Beware the men with toupees

Mr. S’ worsening depression and paranoia baffle clinicians. A detailed look at his medical history suggests an illness that is often overlooked in psychiatric diagnosis.

Vol. 2, No. 11 / November 2003

HISTORY: Treatment-refractory depression

Mr. S, age 78, has a history of depression that has not responded to selective serotonin reuptake inhibitors and electroconvulsive therapy (ECT).

According to his niece, Mr. S had become withdrawn, suspicious, and forgetful. Several times over the past year, police found him wandering the streets and brought him to the community hospital’s emergency room.

During one emergency room visit, he complained of decreased appetite, poor sleep, and depressed mood. He was subsequently admitted to the psychiatric unit, where he was treated with ECT and discharged on citalopram, 20 mg/d. His symptoms did not improve and he became ataxic and incontinent of urine.

Mr. S’ family placed him in a nursing home, where he became increasingly paranoid. The attending physician prescribed risperidone, 3 mg/d, with no effect. He was then transferred to our psychiatric facility.

At admission, Mr. S told us that a group of men disguised in toupees and mustaches were out to kill him. He said these men had recently killed his niece—with whom he had just spoken on the phone and had seen at the hospital. He suspected that these men were after his money, hired a woman to impersonate his niece and spy on him, and planned to bury his body and his niece’s in a remote place.

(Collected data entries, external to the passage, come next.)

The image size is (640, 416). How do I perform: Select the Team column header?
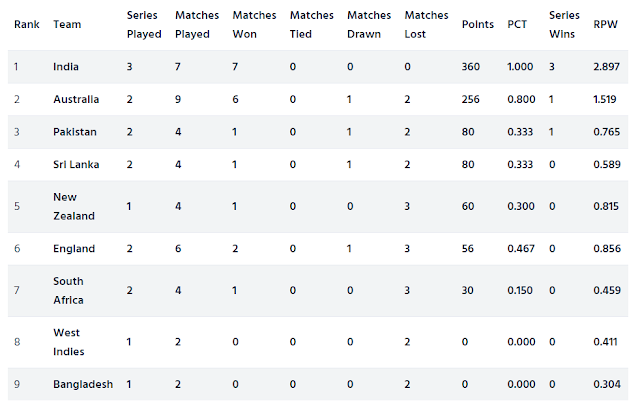pos(67,24)
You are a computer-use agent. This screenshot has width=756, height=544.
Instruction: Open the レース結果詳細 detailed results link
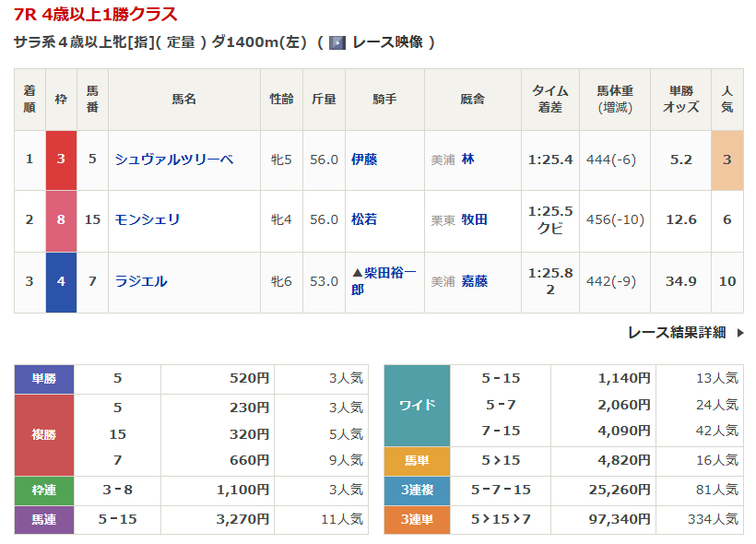pos(676,333)
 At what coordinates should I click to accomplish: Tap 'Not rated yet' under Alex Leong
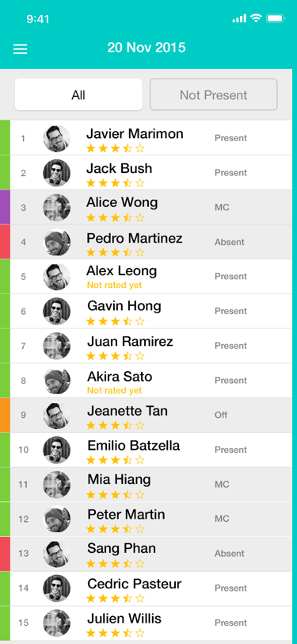[x=115, y=285]
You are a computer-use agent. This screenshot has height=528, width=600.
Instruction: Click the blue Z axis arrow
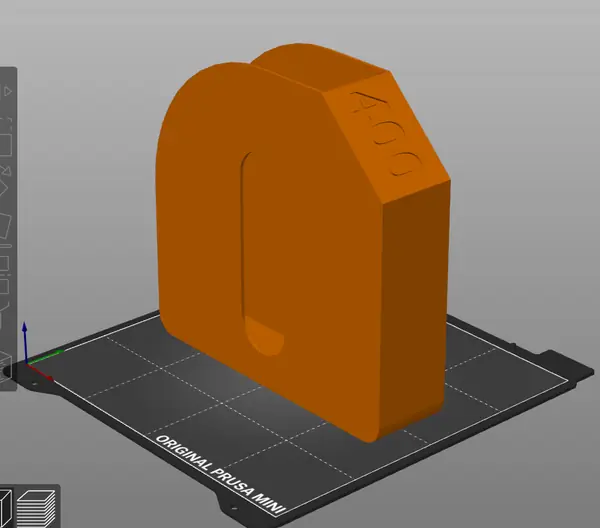click(x=24, y=342)
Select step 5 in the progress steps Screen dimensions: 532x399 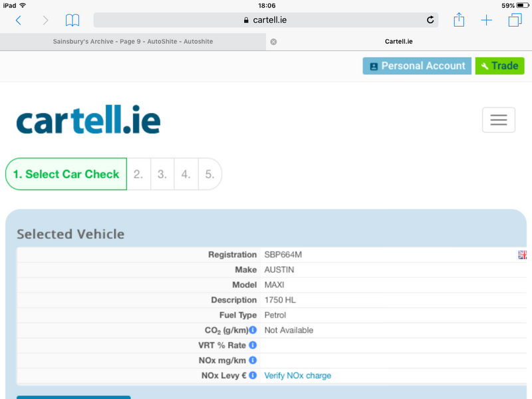pyautogui.click(x=209, y=174)
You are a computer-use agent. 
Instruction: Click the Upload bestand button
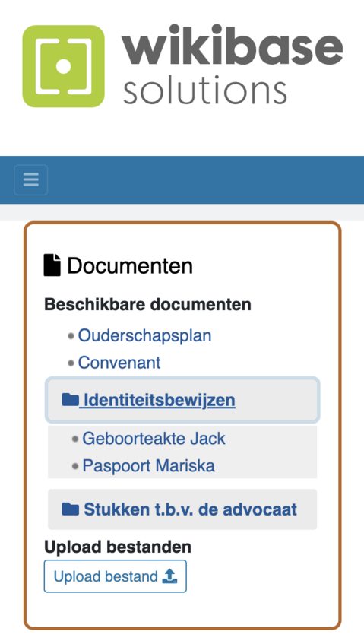pos(116,576)
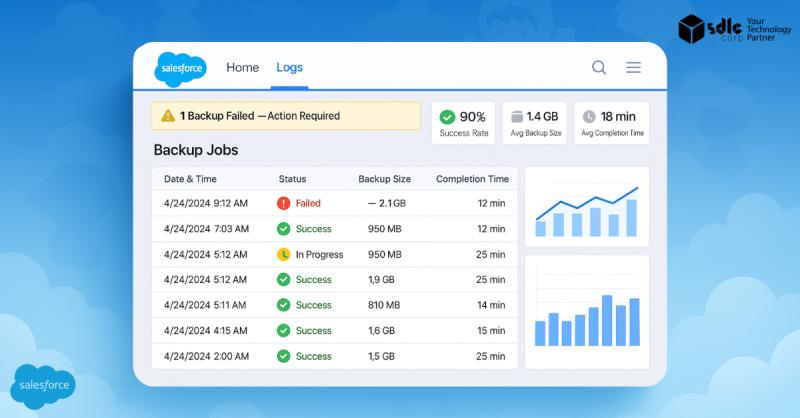Image resolution: width=800 pixels, height=418 pixels.
Task: Click the Avg Completion Time clock icon
Action: (589, 117)
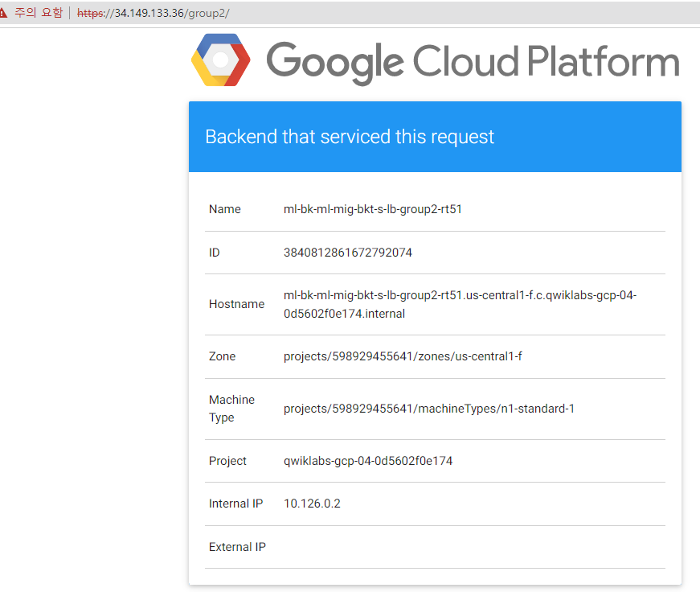Click the 'External IP' row label
This screenshot has width=700, height=592.
tap(237, 547)
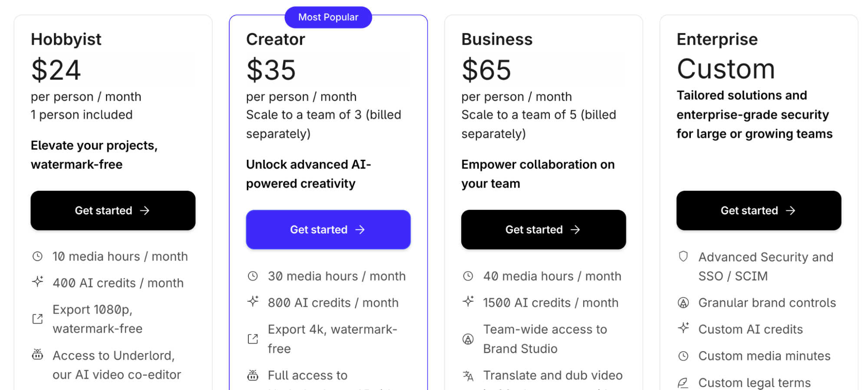868x390 pixels.
Task: Click the sparkle icon beside 400 AI credits
Action: point(38,282)

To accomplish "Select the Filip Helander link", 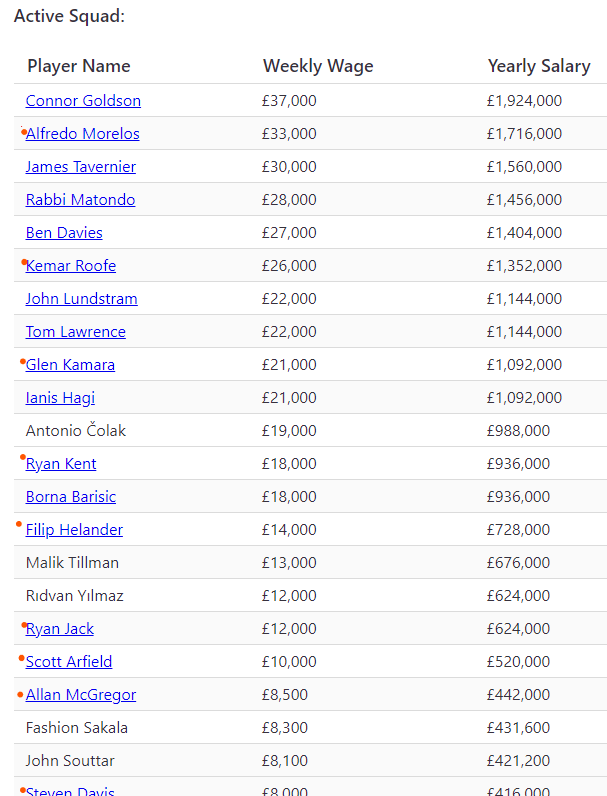I will [x=75, y=530].
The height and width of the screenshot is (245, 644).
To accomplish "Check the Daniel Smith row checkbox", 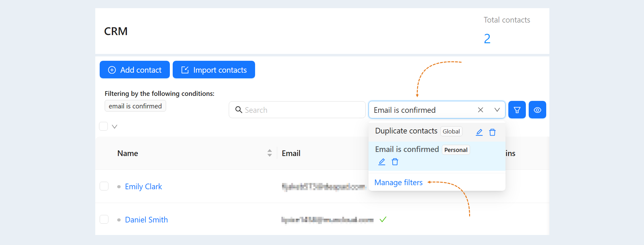I will (104, 219).
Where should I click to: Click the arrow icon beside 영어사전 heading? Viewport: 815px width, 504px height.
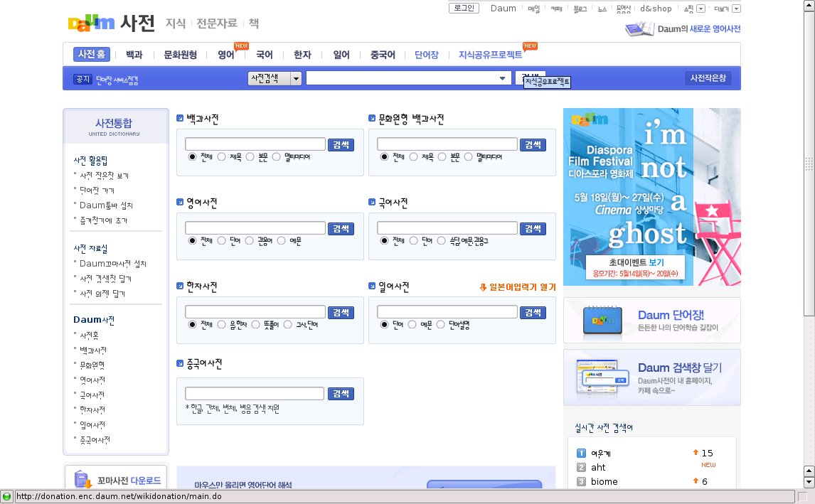181,203
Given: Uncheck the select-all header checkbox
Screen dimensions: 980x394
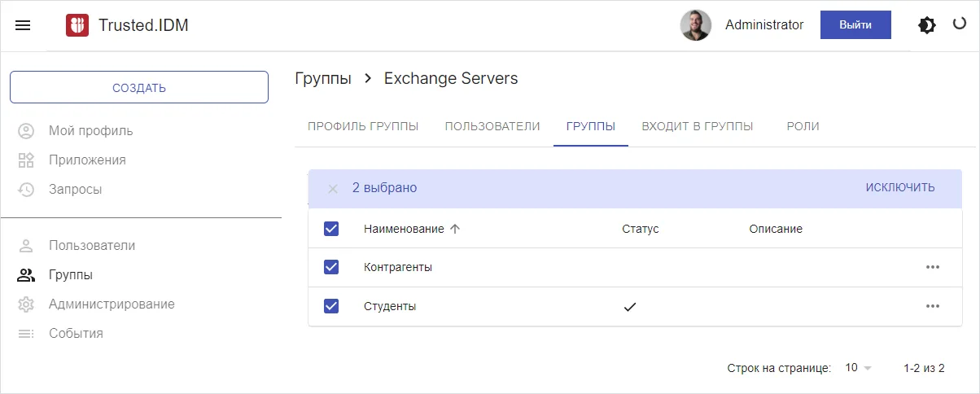Looking at the screenshot, I should (331, 229).
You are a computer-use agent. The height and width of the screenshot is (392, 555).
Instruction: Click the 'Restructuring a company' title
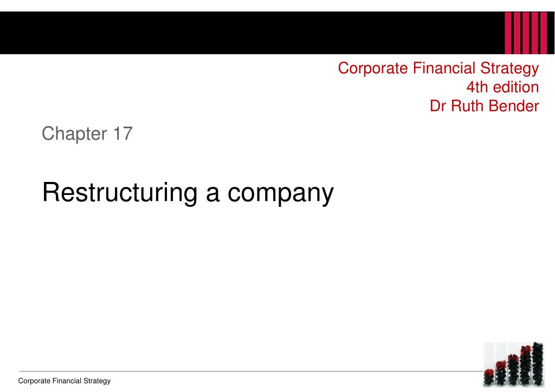pyautogui.click(x=188, y=193)
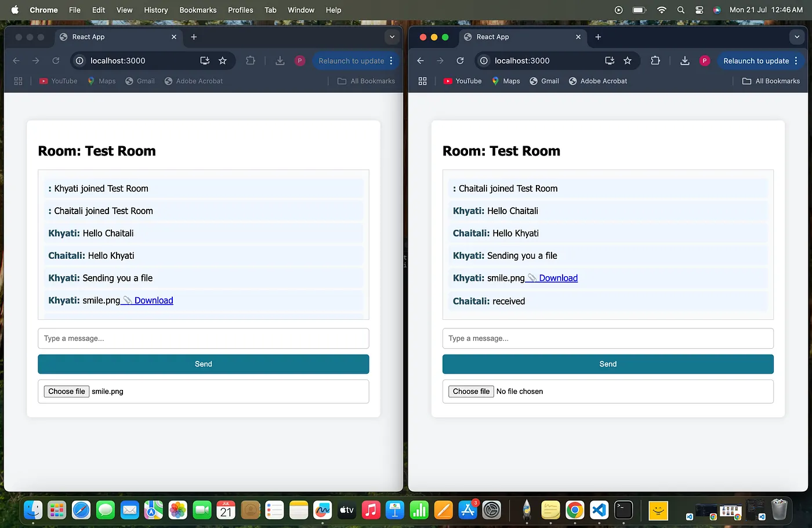Click the back navigation arrow in the left window

(x=16, y=60)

On evaluation, Mr. S was suspicious, guarded, and uncooperative, and often ended conversations abruptly. He denied auditory and visual hallucinations, was not suicidal or homicidal, and denied abusing drugs or alcohol. He said constant fear of his imminent murder left him feeling depressed.

Physical and neurologic exams were unremarkable except for mild ataxia. Mr. S’ Folstein Mini-Mental State Examination score was 19/30, indicating moderate cognitive impairment.

Mr. S’ history and behavior suggest depression with psychotic features. Do we have enough information for a diagnosis?

Dr. Greenberg’s and Tampi’s observations

Mr. S is displaying mood symptoms consistent with his prior diagnosis of depression, but with new-onset psychosis as well.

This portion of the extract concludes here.